▸ **Text block**:
How often do we wonder whether our kid has clearly understood the concept taught in school! Sometimes we even wonder whether our kid is a slow learner, whether he is being left out in the class. All these thoughts compel us to think that maybe the teacher is not able to pay attention to our child. Maybe it is such a large group that is why he is not able to stay focussed, maybe he feels underconfident amongst all the other bright students who are proactive and keep on answering in the class. This drives us to think that our child requires one on one coaching to understand the concepts and we seek out for such solo classes preferably. But let me ask a question right there; how do we know that this decision is correct, what if we have wrongly assessed the situation as a parent and have been unable to identify the actual problem.

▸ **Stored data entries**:
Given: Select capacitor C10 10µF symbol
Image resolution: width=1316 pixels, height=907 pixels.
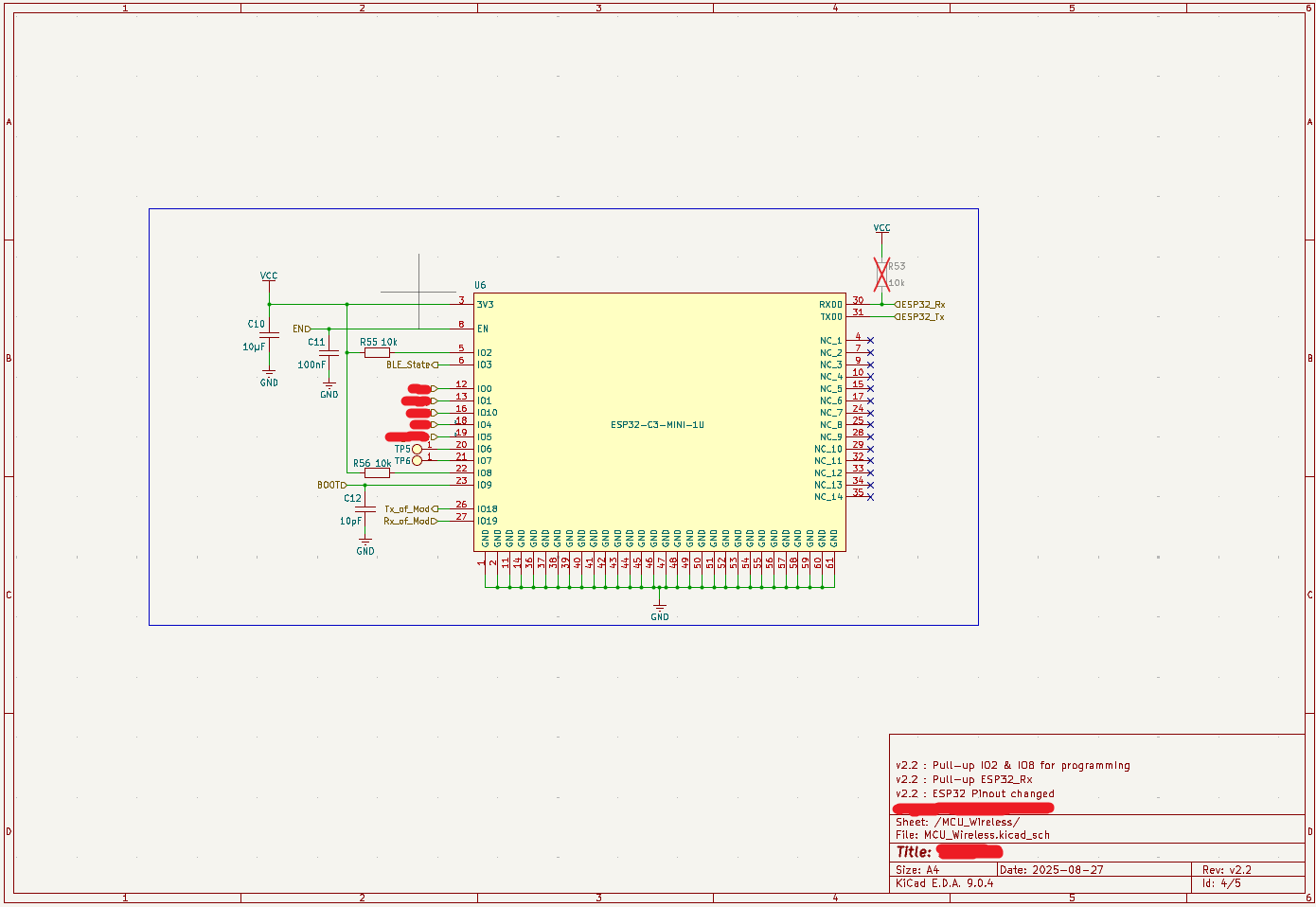Looking at the screenshot, I should 269,335.
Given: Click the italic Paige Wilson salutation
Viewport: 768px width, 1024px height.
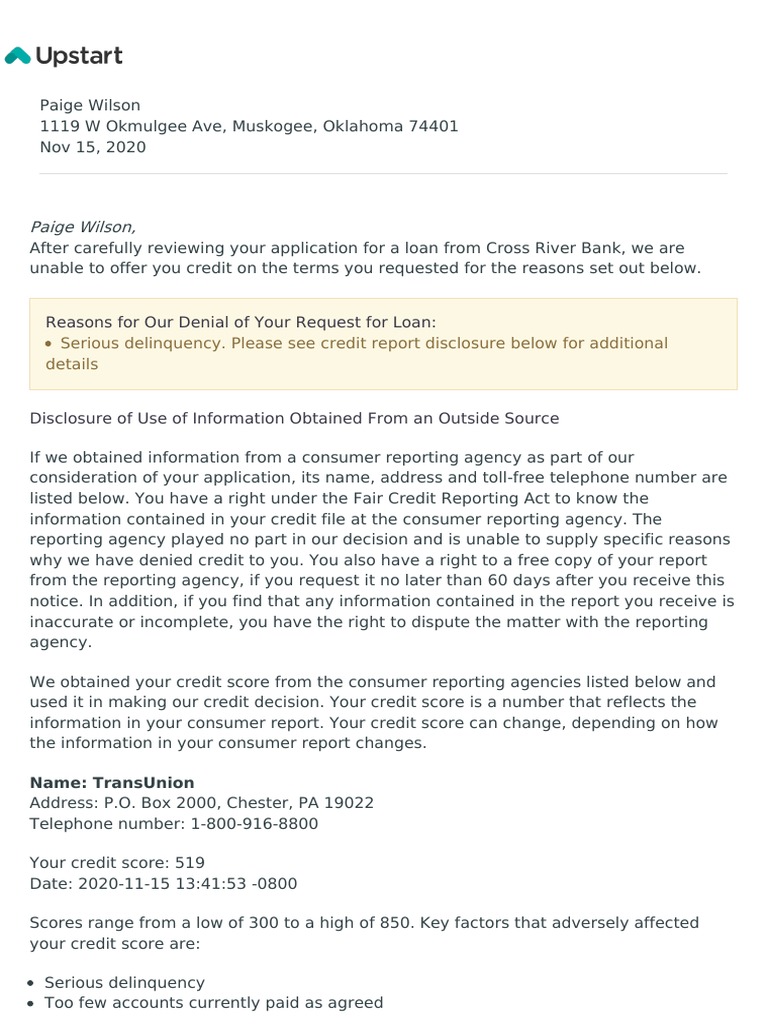Looking at the screenshot, I should (x=82, y=227).
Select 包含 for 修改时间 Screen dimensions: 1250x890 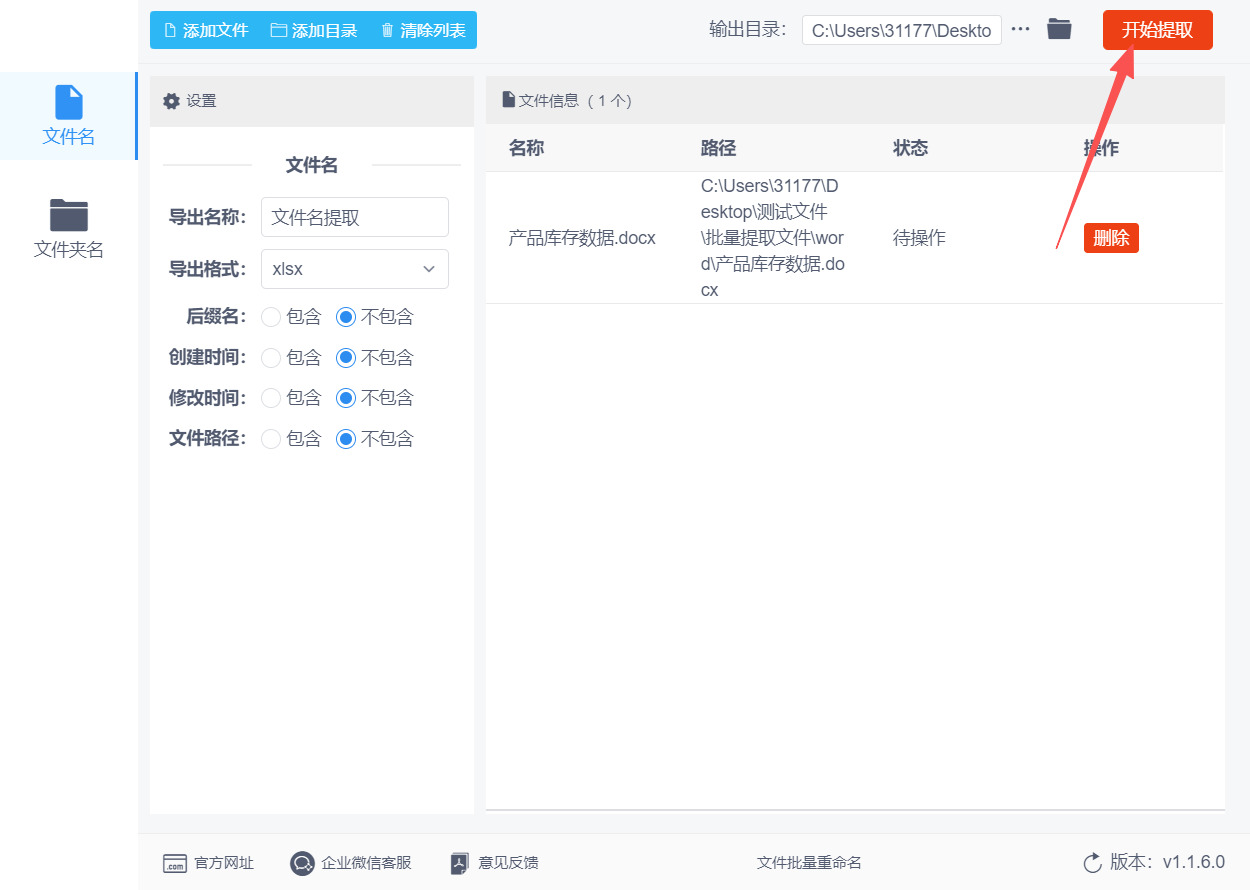click(x=271, y=398)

▸ **Problem to solve**: Write out the full passage about parents wondering whether their child needs solo coaching, word for word.

▸ **Task result**:
How often do we wonder whether our kid has clearly understood the concept taught in school! Sometimes we even wonder whether our kid is a slow learner, whether he is being left out in the class. All these thoughts compel us to think that maybe the teacher is not able to pay attention to our child. Maybe it is such a large group that is why he is not able to stay focussed, maybe he feels underconfident amongst all the other bright students who are proactive and keep on answering in the class. This drives us to think that our child requires one on one coaching to understand the concepts and we seek out for such solo classes preferably. But let me ask a question right there; how do we know that this decision is correct, what if we have wrongly assessed the situation as a parent and have been unable to identify the actual problem.